# [RECORDS SHOWN]
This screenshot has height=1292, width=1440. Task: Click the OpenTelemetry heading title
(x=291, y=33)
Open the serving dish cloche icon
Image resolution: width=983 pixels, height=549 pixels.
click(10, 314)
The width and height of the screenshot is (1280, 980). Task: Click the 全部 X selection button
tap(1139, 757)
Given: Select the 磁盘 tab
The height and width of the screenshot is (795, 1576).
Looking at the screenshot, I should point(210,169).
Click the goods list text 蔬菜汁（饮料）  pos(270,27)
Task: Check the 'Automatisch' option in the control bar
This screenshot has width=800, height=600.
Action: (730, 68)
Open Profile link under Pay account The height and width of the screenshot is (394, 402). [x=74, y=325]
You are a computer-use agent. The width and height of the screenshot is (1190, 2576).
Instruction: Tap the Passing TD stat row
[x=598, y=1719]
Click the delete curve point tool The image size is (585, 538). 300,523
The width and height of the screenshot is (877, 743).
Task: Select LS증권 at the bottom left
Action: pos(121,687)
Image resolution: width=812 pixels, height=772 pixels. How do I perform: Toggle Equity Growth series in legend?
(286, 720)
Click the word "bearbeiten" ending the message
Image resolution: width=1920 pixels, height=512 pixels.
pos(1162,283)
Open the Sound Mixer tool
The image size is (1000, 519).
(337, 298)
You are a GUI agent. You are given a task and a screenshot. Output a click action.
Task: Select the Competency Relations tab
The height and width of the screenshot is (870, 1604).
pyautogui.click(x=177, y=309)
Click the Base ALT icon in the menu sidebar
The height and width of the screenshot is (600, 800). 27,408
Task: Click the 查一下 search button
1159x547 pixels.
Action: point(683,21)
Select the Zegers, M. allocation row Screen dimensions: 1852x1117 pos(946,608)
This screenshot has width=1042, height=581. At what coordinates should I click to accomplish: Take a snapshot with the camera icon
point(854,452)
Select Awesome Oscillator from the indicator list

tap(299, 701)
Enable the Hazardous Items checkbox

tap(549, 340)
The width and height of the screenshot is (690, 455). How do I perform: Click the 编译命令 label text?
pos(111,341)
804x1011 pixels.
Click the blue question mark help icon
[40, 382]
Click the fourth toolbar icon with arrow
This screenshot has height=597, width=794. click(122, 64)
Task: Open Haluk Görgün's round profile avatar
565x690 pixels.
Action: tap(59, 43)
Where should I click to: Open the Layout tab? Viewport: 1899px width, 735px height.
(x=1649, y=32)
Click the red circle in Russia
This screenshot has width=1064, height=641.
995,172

# [EXERCISE REQUIREMENTS]
The required output is every line from the one that holds "Select the Zegers, M." through the last line of the listing above, retyped exactly and with nothing else.

# [WRITTEN RESPONSE]
Select the Zegers, M. allocation row Screen dimensions: 1852x1117 pos(946,608)
This screenshot has width=1042, height=581. At what coordinates should I click to accomplish: Take a snapshot with the camera icon
point(854,452)
Select Awesome Oscillator from the indicator list

tap(299, 701)
Enable the Hazardous Items checkbox

tap(549, 340)
The width and height of the screenshot is (690, 455). How do I perform: Click the 编译命令 label text?
pos(111,341)
804x1011 pixels.
Click the blue question mark help icon
[40, 382]
Click the fourth toolbar icon with arrow
This screenshot has height=597, width=794. click(122, 64)
Task: Open Haluk Görgün's round profile avatar
565x690 pixels.
Action: tap(59, 43)
Where should I click to: Open the Layout tab? Viewport: 1899px width, 735px height.
(x=1649, y=32)
Click the red circle in Russia
This screenshot has width=1064, height=641.
995,172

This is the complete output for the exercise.